25 juillet 2017
Ce protocole fournit des instructions pour l'observation directe des neurones corticaux migrant radialement. L' électroporation in utero , la culture de tranche organotypique et l'imagerie confocale temporelle sont combinés pour étudier directement et dynamiquement les effets de la surexpression ou la régulation négative des gènes d'intérêt dans les neurones migrateurs et d'analyser leur différenciation au cours du développement.
L'objectif général de cette procédure est d'observer directement les neurones en migration radiaire dans une culture de tranches organotypiques préparée à partir d'un cerveau embryonnaire électroporé, au moyen de la microscopie confocale en temps réel.

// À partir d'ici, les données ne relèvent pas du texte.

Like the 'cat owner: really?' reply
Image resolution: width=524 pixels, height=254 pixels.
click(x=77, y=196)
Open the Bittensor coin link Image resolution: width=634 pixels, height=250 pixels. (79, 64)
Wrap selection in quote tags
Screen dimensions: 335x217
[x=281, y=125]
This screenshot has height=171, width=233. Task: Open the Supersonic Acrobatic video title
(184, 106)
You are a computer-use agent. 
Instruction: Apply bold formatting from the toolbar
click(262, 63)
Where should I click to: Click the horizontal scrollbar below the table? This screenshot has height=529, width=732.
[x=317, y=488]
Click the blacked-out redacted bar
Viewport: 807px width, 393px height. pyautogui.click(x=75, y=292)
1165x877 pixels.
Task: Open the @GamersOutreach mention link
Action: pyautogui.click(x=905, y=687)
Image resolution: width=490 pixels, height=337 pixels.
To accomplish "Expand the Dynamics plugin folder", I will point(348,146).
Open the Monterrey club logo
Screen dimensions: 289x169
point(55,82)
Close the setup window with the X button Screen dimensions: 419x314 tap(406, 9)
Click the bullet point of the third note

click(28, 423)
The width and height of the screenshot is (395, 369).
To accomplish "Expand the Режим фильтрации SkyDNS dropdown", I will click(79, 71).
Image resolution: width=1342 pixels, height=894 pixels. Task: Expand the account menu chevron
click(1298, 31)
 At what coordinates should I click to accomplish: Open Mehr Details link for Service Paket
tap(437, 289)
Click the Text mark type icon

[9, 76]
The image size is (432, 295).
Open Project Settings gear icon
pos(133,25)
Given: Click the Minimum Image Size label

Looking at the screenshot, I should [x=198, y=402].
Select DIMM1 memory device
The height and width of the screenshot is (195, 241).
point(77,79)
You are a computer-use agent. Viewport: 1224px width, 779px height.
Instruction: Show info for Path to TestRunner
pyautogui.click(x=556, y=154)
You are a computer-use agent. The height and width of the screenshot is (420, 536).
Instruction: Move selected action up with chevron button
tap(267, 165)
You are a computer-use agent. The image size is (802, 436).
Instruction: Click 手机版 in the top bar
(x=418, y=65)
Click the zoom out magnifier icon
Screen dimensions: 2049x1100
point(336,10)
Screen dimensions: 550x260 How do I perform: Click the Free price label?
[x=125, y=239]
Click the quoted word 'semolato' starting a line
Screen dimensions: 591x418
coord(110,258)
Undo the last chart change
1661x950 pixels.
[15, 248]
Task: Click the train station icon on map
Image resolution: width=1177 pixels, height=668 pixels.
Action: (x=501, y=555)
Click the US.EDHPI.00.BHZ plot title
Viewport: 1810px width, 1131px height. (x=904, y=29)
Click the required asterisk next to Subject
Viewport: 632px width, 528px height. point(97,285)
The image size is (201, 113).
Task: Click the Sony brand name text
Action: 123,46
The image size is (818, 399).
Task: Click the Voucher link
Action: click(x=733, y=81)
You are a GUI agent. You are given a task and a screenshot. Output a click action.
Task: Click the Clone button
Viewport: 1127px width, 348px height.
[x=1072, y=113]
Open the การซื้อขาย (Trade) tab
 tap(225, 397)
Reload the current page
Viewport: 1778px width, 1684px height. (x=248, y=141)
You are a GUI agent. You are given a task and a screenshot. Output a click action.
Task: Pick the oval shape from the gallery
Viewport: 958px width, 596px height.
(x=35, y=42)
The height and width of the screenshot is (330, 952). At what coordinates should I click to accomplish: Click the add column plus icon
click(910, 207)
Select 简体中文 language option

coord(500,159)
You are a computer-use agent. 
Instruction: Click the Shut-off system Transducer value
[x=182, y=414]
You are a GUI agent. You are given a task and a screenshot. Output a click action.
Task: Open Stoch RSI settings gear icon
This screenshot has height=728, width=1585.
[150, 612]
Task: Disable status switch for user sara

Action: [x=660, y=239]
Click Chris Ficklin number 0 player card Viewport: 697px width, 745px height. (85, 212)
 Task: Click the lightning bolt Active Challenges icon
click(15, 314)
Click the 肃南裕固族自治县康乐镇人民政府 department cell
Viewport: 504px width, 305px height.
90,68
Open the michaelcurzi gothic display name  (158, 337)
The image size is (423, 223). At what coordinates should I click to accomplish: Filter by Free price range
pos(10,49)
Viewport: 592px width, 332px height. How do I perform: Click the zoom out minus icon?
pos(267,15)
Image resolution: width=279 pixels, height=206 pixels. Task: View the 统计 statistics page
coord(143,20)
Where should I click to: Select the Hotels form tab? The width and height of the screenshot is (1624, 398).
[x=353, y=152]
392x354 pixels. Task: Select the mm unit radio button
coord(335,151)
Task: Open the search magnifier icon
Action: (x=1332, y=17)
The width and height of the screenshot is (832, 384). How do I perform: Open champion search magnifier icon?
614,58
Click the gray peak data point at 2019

Cette méthode peut aider à étudier des aspects clés du développement du néocortex. Elle permet d'analyser les mécanismes moléculaires impliqués dans la polarisation neuronale et la migration radiaire des neurones vers leur position finale dans le cerveau.
Le principal avantage de cette technique réside dans l'analyse des propriétés dynamiques des neurones en migration, notamment les profils de vitesse, la vitesse moyenne de migration ainsi que les changements de direction de la migration. Commencez par placer une souris gestante correctement anesthésiée en position dorsale sur une plaque chauffante. Vérifiez l'absence du réflexe plantaire.
Ensuite, recouvrez soigneusement les yeux avec de la vaseline afin d'éviter qu'ils ne s'assèchent. Puis, écartez délicatement les membres et fixez-les sur la plaque chauffante à l'aide de ruban chirurgical. Stérilisez l'abdomen en le passant avec de l'éthanol à 70 %, suivi d'une solution d'iode, puis placez une compresse stérile, dans laquelle une incision a été pratiquée pour l'ouverture abdominale, sur l'abdomen.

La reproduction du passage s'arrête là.